Même le « gendarme » de la Bourse, Jean-Pierre Jouyet, président de l’Autorité des marchés financiers, chargée entre autres du suivi de l’application des codes de gouvernement d’entreprise ne cache plus son agacement. « Ces codes visiblement ne suffisent plus » livre t-il dans Les Echos du 29 janvier dernier, en faisant référence au code Afep – Medef sur les rémunérations des dirigeants d’entreprises (cotées en Bourse) et la gouvernance. Le débat « contraignant – non contraignant, loi ou pas loi, réglementation, norme ou code de bonne conduite » n’a pas fini de faire couler de l’encre. Force est de constater que lorsque le patronat a demandé du non-contraignant, les faits ont largement démontré sa capacité à exercer son droit de grève.

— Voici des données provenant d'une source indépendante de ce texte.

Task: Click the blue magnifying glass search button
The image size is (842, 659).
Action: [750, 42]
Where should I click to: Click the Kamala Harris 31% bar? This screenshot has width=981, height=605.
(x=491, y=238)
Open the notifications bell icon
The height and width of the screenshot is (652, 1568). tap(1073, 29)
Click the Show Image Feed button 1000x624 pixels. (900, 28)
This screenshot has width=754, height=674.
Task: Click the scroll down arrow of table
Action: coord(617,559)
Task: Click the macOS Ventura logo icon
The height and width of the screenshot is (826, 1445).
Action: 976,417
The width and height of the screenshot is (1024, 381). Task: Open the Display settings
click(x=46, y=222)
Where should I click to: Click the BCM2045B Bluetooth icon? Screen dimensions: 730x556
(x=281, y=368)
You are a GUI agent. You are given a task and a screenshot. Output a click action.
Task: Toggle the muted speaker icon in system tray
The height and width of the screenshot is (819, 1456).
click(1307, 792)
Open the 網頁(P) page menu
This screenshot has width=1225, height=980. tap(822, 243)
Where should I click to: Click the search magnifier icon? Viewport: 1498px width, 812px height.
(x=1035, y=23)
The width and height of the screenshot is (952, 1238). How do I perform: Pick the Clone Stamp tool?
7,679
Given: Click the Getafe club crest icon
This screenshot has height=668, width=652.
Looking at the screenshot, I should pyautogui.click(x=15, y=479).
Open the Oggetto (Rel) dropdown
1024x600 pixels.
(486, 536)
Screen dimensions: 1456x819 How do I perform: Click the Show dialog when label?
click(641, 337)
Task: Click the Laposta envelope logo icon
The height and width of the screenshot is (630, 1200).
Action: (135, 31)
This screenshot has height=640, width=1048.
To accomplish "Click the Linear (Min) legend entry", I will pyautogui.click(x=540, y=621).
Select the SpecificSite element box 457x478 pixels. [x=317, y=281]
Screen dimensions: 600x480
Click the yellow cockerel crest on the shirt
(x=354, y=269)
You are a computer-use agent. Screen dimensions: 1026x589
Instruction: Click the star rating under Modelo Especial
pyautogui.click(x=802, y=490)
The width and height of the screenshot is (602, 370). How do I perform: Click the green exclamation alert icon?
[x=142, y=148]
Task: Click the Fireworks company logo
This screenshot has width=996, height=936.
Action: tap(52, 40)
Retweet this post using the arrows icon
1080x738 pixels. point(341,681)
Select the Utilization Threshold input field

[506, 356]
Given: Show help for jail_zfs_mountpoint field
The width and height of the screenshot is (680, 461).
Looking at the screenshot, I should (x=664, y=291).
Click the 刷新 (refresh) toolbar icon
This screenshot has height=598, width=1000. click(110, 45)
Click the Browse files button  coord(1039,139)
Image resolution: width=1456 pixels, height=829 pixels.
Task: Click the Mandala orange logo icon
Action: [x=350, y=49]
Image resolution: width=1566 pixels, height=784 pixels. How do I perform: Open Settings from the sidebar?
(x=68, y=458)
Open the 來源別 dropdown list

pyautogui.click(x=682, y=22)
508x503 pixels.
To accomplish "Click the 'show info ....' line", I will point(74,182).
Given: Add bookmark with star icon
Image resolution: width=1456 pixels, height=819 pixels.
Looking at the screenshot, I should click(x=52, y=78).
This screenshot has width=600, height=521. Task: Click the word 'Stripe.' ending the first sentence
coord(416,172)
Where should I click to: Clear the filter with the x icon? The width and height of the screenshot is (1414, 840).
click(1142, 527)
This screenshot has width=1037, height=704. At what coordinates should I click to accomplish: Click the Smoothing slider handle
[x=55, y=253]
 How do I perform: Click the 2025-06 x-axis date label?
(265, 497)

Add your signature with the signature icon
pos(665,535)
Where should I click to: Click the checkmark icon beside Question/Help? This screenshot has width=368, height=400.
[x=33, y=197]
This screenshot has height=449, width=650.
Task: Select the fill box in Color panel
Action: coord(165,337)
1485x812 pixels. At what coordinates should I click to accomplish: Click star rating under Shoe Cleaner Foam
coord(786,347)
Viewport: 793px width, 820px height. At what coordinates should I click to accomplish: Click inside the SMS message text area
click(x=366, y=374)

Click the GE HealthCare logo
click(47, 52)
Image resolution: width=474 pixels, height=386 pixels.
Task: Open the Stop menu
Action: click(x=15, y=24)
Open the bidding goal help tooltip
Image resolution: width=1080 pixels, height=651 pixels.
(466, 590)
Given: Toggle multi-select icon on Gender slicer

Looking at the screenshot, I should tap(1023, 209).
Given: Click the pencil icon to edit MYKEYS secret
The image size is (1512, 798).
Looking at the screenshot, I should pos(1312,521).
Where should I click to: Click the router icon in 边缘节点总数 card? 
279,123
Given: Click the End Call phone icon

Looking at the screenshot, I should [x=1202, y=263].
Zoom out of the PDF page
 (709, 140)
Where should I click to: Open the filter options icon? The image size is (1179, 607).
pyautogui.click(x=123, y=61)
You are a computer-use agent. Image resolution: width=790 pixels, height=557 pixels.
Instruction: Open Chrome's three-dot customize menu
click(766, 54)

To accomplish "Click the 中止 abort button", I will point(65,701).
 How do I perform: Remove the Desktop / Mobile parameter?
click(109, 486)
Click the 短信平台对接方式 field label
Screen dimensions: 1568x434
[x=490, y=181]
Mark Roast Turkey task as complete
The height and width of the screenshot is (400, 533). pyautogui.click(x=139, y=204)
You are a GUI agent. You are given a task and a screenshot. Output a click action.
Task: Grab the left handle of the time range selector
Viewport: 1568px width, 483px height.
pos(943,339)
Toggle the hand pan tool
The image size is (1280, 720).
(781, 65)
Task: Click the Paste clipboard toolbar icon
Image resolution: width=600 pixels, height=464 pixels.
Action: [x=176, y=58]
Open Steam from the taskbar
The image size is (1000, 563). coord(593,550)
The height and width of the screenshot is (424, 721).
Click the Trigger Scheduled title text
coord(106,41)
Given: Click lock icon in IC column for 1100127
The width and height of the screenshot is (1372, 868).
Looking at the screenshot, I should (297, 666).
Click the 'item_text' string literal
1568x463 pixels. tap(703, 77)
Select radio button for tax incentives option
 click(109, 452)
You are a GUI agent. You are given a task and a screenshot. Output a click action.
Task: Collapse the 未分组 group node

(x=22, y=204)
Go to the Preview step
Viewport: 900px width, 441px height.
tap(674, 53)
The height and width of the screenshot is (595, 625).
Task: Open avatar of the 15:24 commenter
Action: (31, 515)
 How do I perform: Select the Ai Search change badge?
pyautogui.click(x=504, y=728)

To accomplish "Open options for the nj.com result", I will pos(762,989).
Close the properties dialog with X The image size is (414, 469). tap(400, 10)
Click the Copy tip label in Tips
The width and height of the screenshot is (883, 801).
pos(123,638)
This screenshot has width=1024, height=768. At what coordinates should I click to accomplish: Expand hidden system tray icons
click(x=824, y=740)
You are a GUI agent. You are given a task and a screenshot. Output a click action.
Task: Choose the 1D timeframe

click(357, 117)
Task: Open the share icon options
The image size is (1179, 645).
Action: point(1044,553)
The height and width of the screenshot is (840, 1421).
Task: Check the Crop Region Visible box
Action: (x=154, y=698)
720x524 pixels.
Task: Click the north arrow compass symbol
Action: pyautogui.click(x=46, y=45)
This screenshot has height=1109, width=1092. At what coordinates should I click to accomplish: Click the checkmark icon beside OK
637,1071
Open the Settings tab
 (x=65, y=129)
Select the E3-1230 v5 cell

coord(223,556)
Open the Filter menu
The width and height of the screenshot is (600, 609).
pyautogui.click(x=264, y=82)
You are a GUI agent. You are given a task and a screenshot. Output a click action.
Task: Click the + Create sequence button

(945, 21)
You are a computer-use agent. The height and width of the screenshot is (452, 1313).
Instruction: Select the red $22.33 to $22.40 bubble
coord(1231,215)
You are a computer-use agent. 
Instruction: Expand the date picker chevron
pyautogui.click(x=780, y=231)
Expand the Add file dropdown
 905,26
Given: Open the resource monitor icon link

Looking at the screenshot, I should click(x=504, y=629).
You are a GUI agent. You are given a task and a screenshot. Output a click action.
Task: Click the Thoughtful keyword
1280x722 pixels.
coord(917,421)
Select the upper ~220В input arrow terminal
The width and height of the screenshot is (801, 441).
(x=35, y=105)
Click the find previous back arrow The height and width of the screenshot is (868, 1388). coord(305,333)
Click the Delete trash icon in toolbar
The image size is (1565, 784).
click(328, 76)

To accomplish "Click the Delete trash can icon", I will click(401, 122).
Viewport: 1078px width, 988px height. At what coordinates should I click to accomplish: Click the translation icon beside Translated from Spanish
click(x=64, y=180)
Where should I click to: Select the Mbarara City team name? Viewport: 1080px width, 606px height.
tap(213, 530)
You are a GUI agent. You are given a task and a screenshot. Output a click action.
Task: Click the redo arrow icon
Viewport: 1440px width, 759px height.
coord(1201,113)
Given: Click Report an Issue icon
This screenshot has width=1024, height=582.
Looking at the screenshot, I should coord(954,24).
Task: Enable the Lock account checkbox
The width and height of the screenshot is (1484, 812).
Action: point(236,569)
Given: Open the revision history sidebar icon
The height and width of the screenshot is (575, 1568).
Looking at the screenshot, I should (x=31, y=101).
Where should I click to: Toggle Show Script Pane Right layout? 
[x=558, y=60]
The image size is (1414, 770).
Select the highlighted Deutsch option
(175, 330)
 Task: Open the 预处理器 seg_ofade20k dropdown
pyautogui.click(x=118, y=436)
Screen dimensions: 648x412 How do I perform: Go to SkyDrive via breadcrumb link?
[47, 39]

Lorsque cela est devenu trop voyant, il lui a fallu trouver un autre subterfuge, la démonstration par l’image positive et l’affichage d’un code de bonne conduite et de patrons enfin responsables.
Comme le souligne régulièrement la CFDT Cadres, la responsabilité n’est pas un objet d’image mais un principe d’action. Et quand l’action ne suit pas les bonnes intentions, la tentation est grande pour les pouvoirs publics, voire pour les autorités de régulation, de revenir à la loi, au cadre législatif ou règlementaire contraignant, alors qu’il semblerait qu’une voie médiane pourrait être trouvée entre la règlementation à tout prix et la dérégulation totale : celle d’une régulation constructive, objective et cordonnée avec l’ensemble des parties prenantes, et notamment des entreprises.
Et si le contrat d’engagements négocié constituait la voie à privilégier pour produire des résultats concrets ? Dés 2004, dans un article intitulé « Des exigences éthiques aux engagements contractuels » publié pour la revue Entreprise éthique, je soulignais la responsabilité qui est la nôtre :
« … Pour l’organisation syndicale que nous sommes, soucieuse de faire progresser les pratiques socialement responsables dans les entreprises, la responsabilité sociétale de celles-ci vis à vis de leur environnement, nous souhaitons privilégier la voie de la négociation collective et la contractualisation d’engagements réciproques, la seule qui puisse autoriser et surtout organiser le nécessaire contrôle des engagements pris de part et d’autre, par les parties prenantes intéressées…. Contrôle interne ou contrôle externe suivant les parties en présence et la nature même des engagements, dans les deux cas, ce n’est plus l’individu qui est en première ligne mais les collectifs concernés, les représentants des parties prenantes. Cette démarche engage la responsabilité des parties signataires des engagements et est de fait beaucoup plus exigeante…. La démarche de contractualisation, outre ses vertus pédagogiques d’appropriation par les acteurs et d’instauration d’un véritable dialogue a le mérite de prévoir la nature des engagements des parties et les modalités de contrôle de ces engagements… ». (1)
Des exigences éthiques aux engagements contractuels, il y a effectivement un pas important à franchir, pour passer de la figure du héros au processus collectivement négocié de construction des contre-pouvoirs. Créer les conditions pour ce faire, c’est bien aussi là que l’on attend l’autorité politique.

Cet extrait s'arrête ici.